Wizard options include:

name

This is a human-readable name for the wizard that will be displayed at the top of the wizard form.

description

This is human-readble descriptive text or instructions to help users understand the context and purpose of the form, and will render inside the initiated wizard form underneath the name.

icon

This provides a means to specify the icon image that will show up on records for which the specific wizard has been configured to render. Clicking on the icon is the primary and only way to open the associated wizard editor. Icons can be specified in different formats:

  • an mdi- string which will render any of the standard free icons from the mdi icon library
  • an svg string, which will be rendered as is
  • a content: pointer to an SVG file, which will be loaded and rendered as is

Importantly, any SVGf file or string used in this context should have a viewport or width/height of 24x24 px.

tooltip

This is a short human-readable sentence that will show when the cursor hovers over the wizard icon and is intended to explain shortly what the wizard does.

inputs

The core of the wizard lies in its specification of inputs. An input can have several properties:

  • prop is the field name through which this input is referenced, both in shacl-vue internals and inside the TTL template
  • name will render as the input label
  • description is a further description of the input that will render when hovering over the input label
  • type tells shacl-vue which type of input component to render, for which the input value will be captured; currently only text, text-paragraph and boolean are supported, and many more are in the pipeline
  • placeholder will render if the field has no entered value yet
  • required will make the field required (or not) for validation purposes
  • pattern will apply a regular expression check to text-based inputs for validation purposes
  • default will prepulate the value of the input

template

Another core part of the wizard specification is the TTL template string, which will be populated using the values entered for the wizard inputs. The TTL string format is the same as is already supported by shacl-vue. For example:

ttl
@prefix dcterms: <http://purl.org/dc/terms/> .
@prefix dlthings: <https://concepts.datalad.org/s/things/unreleased/> .
@prefix ror: <https://ror.org/> .
@prefix skos: <http://www.w3.org/2004/02/skos/core#> .
@prefix xsd: <http://www.w3.org/2001/XMLSchema#> .

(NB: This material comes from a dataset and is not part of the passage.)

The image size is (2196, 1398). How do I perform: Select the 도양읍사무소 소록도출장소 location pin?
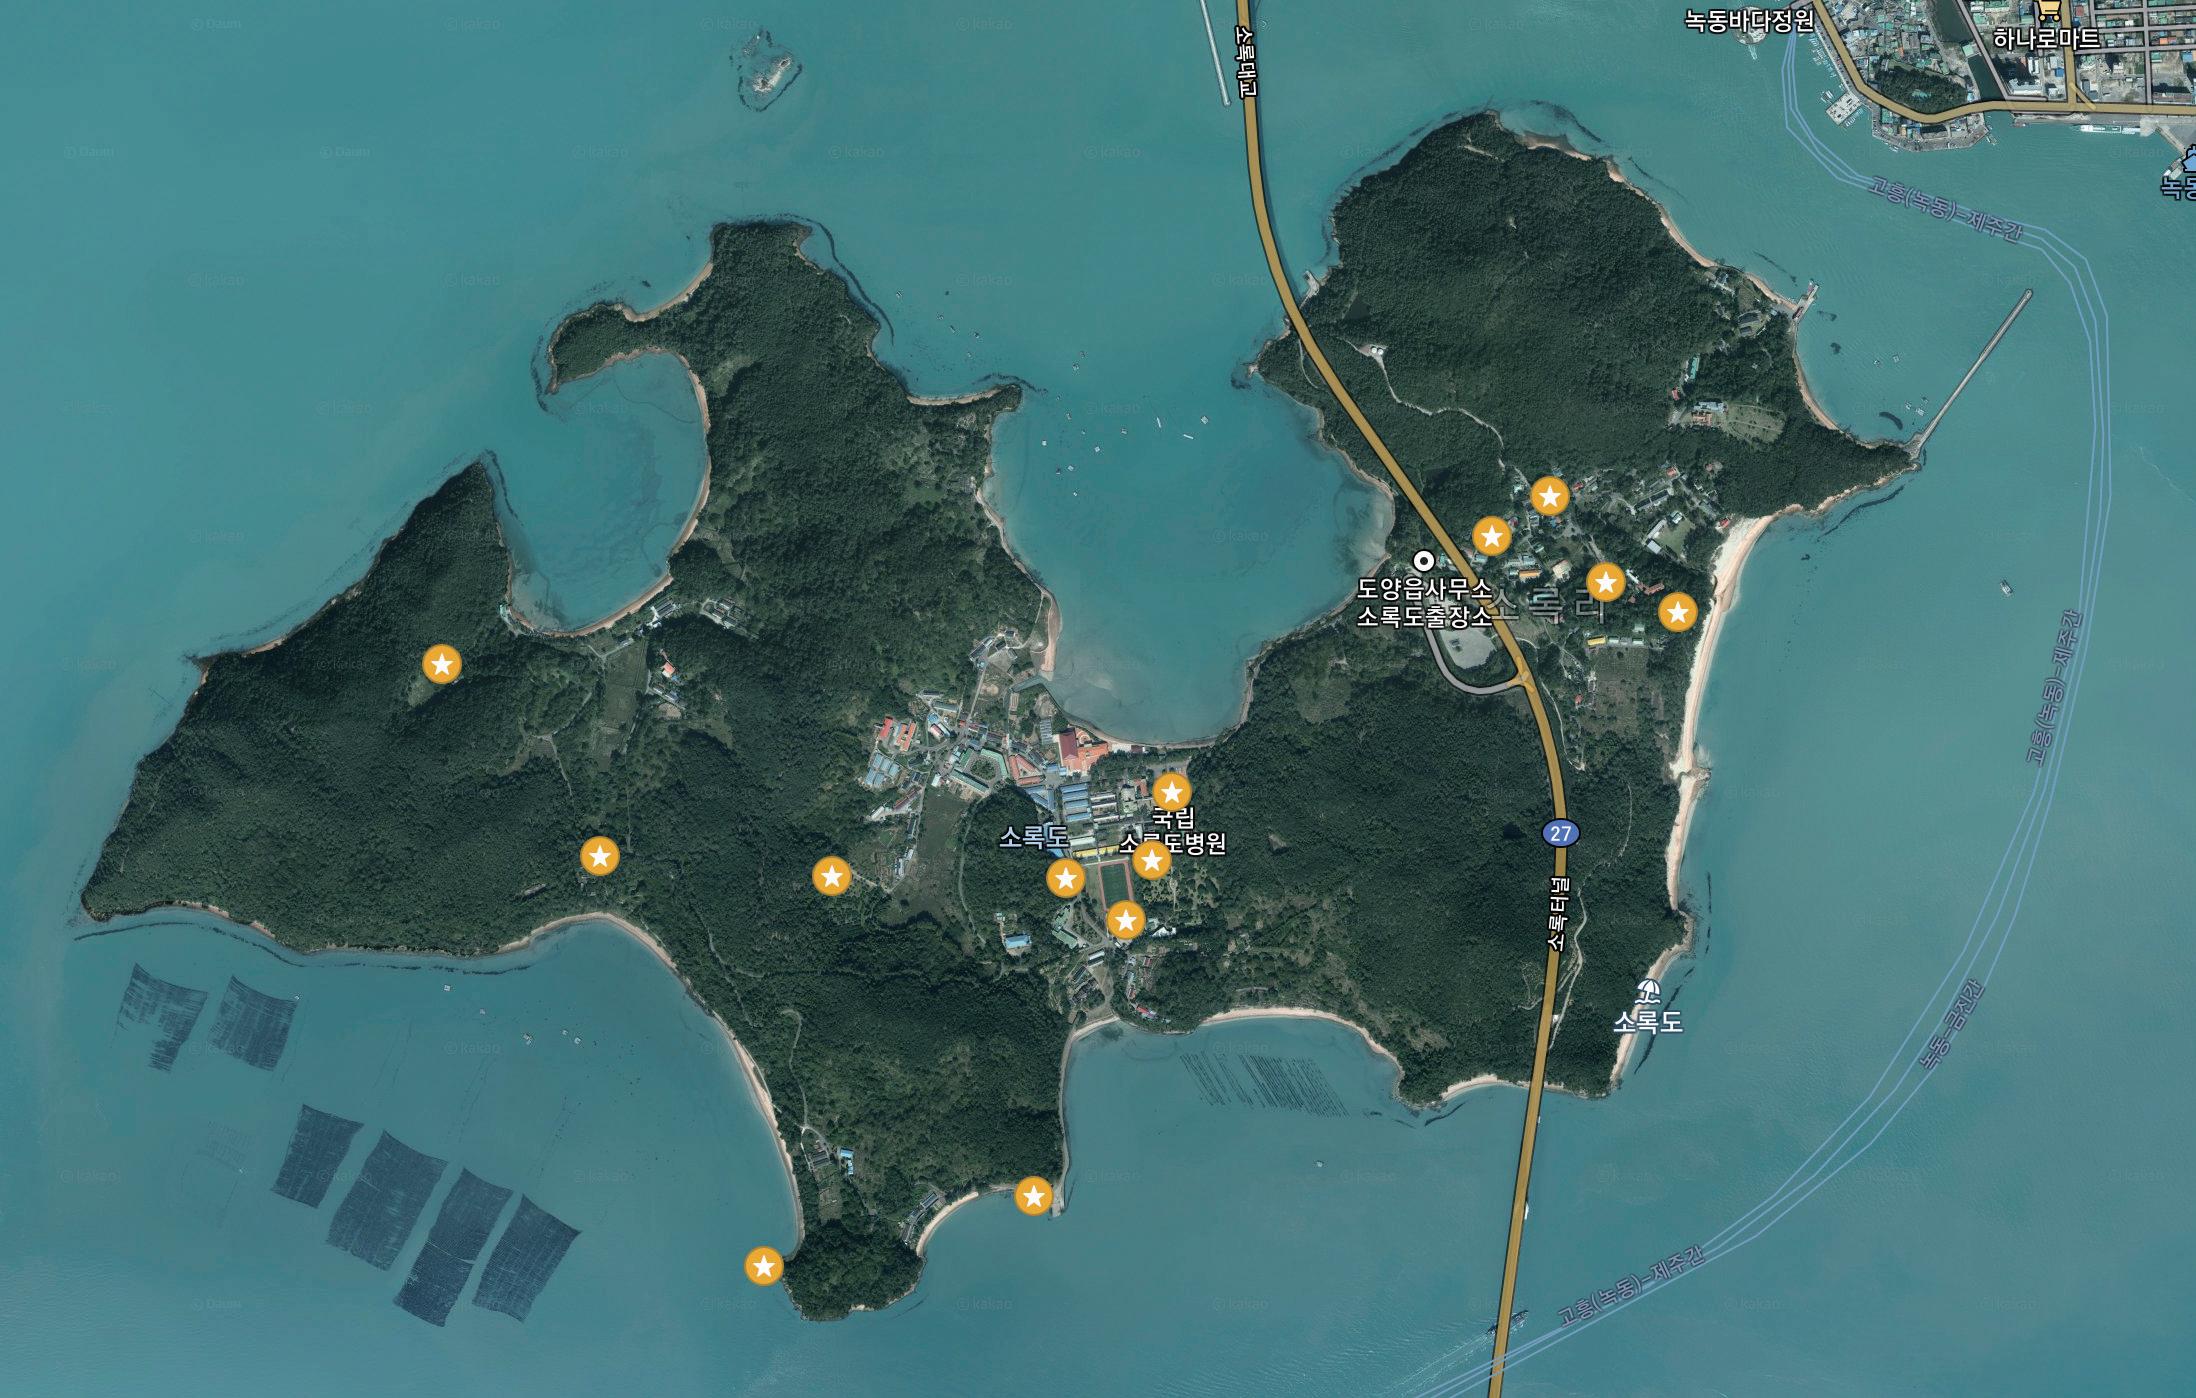1423,560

<{pid}> dcterms:identifier _:n0-1.
_:n0-1 a dlthings:DOI;
    skos:notation "{notation}";
    dcterms:creator ror:01fyxcz70.

Note the following inside the template:

  • {pid} is the standard way to refer to the record within the context of which the wizard editor is rendered, for example if the DOIWizard is initiated from a specific Publication record, that record's identifier becomes available inside the TTL template.
  • {notation} is an example of how the prop of a configured input is used to reference it inside the TTL template

The TTL template can be specified as a direct string inside the configuration, but also as a file via a content: pointer to the file URL.

Finally, another new config option wizard_editor_selection can be used to specify which wizards should be made available to which classes. The config above says: show the DOI Wizard for xyzri:XYZPublication records (during creation/editing).